***** Source excerpt

Regarding another advantage enabled by an embodiment consistent with the invention, the adapters need not have the same level of resources, such as nonvolatile memory to store cache data, on each adapter. This is useful because it allows greater flexibility in that the design of new adapter in a system does not need to exactly match the design and resource capabilities of the other existing or replaced adapters in the system. The adapters will be able to work together in a clustered redundant adapter pair. This feature also allows a single adapter to be kept onsite as a temporary replacement for many other adapters with disparate characteristics, much like an automobile spare tire serves as a temporary replacement for a failed automobile tire until a new fully-capable replacement tire can be acquired and installed. Moreover, this advantageous feature removes the requirement to predetermine the distribution of resources between adapters, which simplifies setup and improves performance. This feature further simplifies processes needed to synchronize adapters and the process of switching devices between adapters.

In operation and during a write command with the aforementioned embodiment, local nonvolatile data buffers are allocated and the write data is written from the host into buffers. Then the nonvolatile cache directory on the primary adapter is updated to reflect the new data. Updating of the cache directory may also include freeing some nonvolatile data buffers if the write request partially or fully overlaid data that was already resident in the cache. Next a write request is sent from the primary adapter to the backup adapter for this device. The backup adapter receives the write command. The backup adapter allocates local nonvolatile data buffers. The write data is then retrieved from the primary adapter and placed into the buffers. Then the nonvolatile cache directory on the backup adapter is updated to reflect the new data. Updating of the cache directory may also include freeing up of some nonvolatile data buffers if the write request partially or fully overlaid data that was already resident in the cache. The backup adapter then responds back to the primary adapter with successful command completion, and the primary adapter can then respond to the host system with successful command completion.

**********
***** Recorded information

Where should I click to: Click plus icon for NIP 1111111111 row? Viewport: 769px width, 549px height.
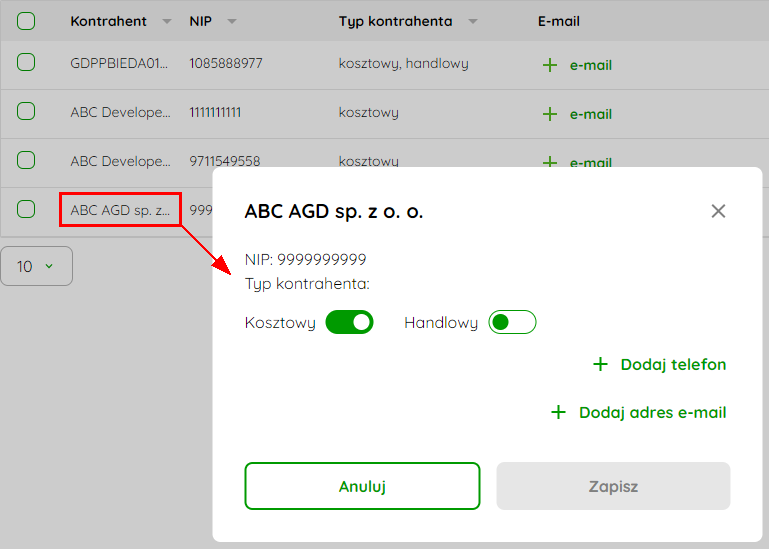[549, 114]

**********

:: Required actions ::
- A) Please answer these from the excerpt on redundant adapters:
(i) What does it compare a single adapter kept onsite to?
(ii) What does the backup adapter do right after it receives the write command?
(iii) Which adapter responds to the host system with successful command completion?
- B) Decide whether each statement agrees with the excerpt on redundant adapters, and give the excerpt's deciding words for each:
(i) Every adapter must have the same amount of nonvolatile memory for cache data.
(ii) The primary adapter's cache directory is updated before the write request goes to the backup adapter.
(iii) The feature requires predetermining how resources are distributed between adapters.

:: Answer list ::
- A)
(i) An automobile spare tire, which serves as a temporary replacement for a failed tire until a new fully-capable one can be acquired and installed.
(ii) It allocates local nonvolatile data buffers.
(iii) The primary adapter, after the backup adapter has responded to it with successful command completion.

- B)
(i) No: "the adapters need not have the same level of resources, such as nonvolatile memory to store cache data, on each adapter."
(ii) Yes: "Then the nonvolatile cache directory on the primary adapter is updated to reflect the new data." and "Next a write request is sent from the primary adapter to the backup adapter for this device."
(iii) No: "this advantageous feature removes the requirement to predetermine the distribution of resources between adapters"